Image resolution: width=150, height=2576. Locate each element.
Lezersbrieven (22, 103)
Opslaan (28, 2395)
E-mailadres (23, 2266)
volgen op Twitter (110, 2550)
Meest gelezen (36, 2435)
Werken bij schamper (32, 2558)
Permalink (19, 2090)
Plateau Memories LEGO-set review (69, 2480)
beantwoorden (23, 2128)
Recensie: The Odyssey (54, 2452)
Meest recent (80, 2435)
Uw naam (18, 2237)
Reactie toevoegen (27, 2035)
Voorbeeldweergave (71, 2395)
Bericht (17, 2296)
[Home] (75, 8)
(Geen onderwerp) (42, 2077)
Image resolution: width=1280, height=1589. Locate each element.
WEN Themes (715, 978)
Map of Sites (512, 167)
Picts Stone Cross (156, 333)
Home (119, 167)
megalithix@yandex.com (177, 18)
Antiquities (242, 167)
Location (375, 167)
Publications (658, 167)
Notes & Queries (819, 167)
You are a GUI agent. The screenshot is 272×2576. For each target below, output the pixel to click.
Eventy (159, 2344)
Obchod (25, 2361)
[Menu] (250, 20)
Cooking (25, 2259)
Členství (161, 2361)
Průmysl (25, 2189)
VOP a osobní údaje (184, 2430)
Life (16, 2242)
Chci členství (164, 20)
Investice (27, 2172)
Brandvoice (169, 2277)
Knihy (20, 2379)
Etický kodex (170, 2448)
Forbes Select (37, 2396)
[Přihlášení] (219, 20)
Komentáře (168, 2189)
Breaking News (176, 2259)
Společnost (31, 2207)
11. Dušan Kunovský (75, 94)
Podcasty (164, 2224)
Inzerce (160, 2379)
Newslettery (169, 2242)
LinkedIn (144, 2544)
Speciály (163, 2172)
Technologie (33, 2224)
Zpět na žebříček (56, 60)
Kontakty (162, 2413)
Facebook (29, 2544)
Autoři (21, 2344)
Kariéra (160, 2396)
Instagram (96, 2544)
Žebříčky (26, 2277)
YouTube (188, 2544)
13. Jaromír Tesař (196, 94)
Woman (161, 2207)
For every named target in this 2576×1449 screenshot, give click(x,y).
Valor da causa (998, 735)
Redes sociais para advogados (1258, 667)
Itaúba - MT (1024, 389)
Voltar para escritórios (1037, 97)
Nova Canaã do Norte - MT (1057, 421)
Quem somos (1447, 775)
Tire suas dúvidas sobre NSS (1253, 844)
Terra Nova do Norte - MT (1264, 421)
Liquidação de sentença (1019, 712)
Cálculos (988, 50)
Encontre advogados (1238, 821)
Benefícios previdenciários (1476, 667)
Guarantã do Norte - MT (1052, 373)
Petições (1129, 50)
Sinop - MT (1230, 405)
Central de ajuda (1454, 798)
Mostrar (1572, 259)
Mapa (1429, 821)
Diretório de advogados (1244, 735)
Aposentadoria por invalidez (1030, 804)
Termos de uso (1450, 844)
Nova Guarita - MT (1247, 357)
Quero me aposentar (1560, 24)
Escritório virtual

§ **PROBLEM REQUIREMENTS**
What belongs in the answer is each line of the data that has the word "Norte".

§ **RESPONSE AREA**
Nova Canaã do Norte - MT (1057, 421)
Terra Nova do Norte - MT (1264, 421)
Guarantã do Norte - MT (1052, 373)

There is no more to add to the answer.